■ Stored data

○ ○ ○ ○ ○ ○ ○

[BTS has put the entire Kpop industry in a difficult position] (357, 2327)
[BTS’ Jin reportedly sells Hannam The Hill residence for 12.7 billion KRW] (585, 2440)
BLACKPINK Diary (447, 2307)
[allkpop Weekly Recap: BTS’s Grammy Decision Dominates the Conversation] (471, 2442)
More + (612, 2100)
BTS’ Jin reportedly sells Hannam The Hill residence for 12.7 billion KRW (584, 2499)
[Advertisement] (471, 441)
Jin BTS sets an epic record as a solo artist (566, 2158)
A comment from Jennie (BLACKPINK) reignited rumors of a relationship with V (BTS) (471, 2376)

○ ○ ○ ○ ○ ○ ○

■ Description of the task
A complete, exact transcription of the data above is required.

■ Task result
[BTS has put the entire Kpop industry in a difficult position] (357, 2327)
[BTS’ Jin reportedly sells Hannam The Hill residence for 12.7 billion KRW] (585, 2440)
BLACKPINK Diary (447, 2307)
[allkpop Weekly Recap: BTS’s Grammy Decision Dominates the Conversation] (471, 2442)
More + (612, 2100)
BTS’ Jin reportedly sells Hannam The Hill residence for 12.7 billion KRW (584, 2499)
[Advertisement] (471, 441)
Jin BTS sets an epic record as a solo artist (566, 2158)
A comment from Jennie (BLACKPINK) reignited rumors of a relationship with V (BTS) (471, 2376)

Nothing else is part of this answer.